July 11, 2010|By HEATHER LOWERY
  • Cindy Garland is director of marketing at Antietam Cable Television. She has just had a short story published by a United Kingdom company.
By Kevin G. Gilbert/Staff Photographer,

Name: Cindy Garland

Age: 48

City: Hagerstown

Day job: Director of marketing at Antietam Cable Television, a sister company of The Herald-Mail

Story title: "To Cut a Blade of Grass" that appears on the "Short Trips" anthology CD.

Publisher: Big Finish, a United Kingdom company that produces audio dramas featuring actors from popular sci-fi shows including "Doctor Who" and "Highlander."

Genre: Science fiction

Last book read: "When You are Engulfed in Flames," by David Sedaris

Favorite book: "To Kill a Mockingbird," by Harper Lee

1. What is the story about? I had to in a short story, build up to saving the universe. I thought, 'Maybe I can narrow it down and make it personal and intimate.' That's what I tried to do. The title is based on the ancient proverb, 'to cut a blade of grass is to shake the universe.' It means, you do one little thing and it has this ripple effect and touches people in a way you couldn't even imagine. The doctor in Dr. Who is a time lord that comes in and does one little thing and effects the whole universe."


2. What inspired you to write your short story?

I've been a fan of writing, and I've enjoyed writing my whole life. I've been a fan of Big Finish productions for a while and the things they do. When they made this opportunity available I thought I would just take a crack at it.

3. Tell us about your writing process.

Because it is a short story, I didn't want to put it on a grand scale. I wanted to make it very personal so it would be manageable to show how this character would be able to react and effect the world around him in a realistic way.

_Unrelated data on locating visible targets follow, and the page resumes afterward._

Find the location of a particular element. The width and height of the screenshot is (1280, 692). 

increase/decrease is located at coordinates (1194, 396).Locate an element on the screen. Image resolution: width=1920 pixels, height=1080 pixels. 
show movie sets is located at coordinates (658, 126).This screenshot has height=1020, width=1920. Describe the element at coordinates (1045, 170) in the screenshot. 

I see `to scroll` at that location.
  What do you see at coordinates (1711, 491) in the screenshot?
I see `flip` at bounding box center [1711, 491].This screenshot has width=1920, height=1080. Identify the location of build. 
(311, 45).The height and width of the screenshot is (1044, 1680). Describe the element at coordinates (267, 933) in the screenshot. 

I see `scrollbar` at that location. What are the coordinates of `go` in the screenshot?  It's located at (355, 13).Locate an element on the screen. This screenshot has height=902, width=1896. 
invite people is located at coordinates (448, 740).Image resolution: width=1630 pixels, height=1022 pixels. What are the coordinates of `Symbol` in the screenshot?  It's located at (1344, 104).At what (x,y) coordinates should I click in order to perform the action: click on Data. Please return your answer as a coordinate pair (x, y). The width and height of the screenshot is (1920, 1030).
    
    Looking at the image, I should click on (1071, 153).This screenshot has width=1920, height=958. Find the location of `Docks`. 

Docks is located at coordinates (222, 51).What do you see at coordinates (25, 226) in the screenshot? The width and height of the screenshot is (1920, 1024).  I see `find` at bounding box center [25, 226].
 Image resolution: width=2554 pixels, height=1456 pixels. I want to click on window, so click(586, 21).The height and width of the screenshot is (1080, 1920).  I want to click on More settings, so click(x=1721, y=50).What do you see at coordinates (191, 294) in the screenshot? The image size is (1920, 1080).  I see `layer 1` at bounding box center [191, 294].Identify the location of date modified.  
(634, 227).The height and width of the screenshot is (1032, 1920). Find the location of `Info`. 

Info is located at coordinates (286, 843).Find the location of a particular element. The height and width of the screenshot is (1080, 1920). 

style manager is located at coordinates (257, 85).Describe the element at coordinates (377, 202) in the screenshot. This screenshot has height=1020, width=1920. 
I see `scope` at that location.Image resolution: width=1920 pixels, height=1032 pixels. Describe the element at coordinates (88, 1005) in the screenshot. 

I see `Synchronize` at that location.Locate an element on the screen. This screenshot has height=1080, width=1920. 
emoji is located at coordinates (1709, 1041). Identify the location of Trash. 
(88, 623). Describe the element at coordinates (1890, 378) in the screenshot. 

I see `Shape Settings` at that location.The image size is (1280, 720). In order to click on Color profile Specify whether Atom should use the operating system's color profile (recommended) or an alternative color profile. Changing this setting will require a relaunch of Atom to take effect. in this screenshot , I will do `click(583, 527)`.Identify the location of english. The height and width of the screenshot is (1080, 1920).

4. What was the most challenging aspect of the writing process?

It was the fact that a lot of very proficient writers have been writing for this series for 40 years and the challenge was to come up with something that would be unique for the character and the series. To try to come up with something original and compelling was the biggest challenge.

5. What have you learned that you wish you would have known earlier in the writing process?

Just the importance of staying true to the character and making sure the motivations and actions are believable.

6. Did you discover anything about yourself while writing the short story?

The main theme in the short story is something that most human beings have gone through or will go through and it was something that I had gone through, and in writing it, it helped me work through some of my experiences. It was a theme that's universal to most people.

7. What advice can you offer other writers?

Keep writing. That's the biggest thing, and keep it real. Stay true to yourself and keep doing it, whether you get published or not.

8. To be part of the project, you entered your story into a contest. There were more than 500 entries, and only 22 were picked. How did it feel be one of the top 22?

I was overjoyed. when I got the e-mail from the editor, I was like 'you're kidding me.' To think that someone from the U.S. could write something for ("Doctor Who") and have one of the original actors read it, it's very humbling.

9. Do you write other stories?

Yeah. Writing is a hobby of mine. I've never really been serious about getting anything published, I love to write. Creative writing, that aspect I do for myself. It's a stress reliever and I never really pursued it as professional because I don't want it to become work.

10. What made you want to write?

I don't know. There are things inside that, it's almost as if the characters have a life of their own and you're the channel through which they express themselves.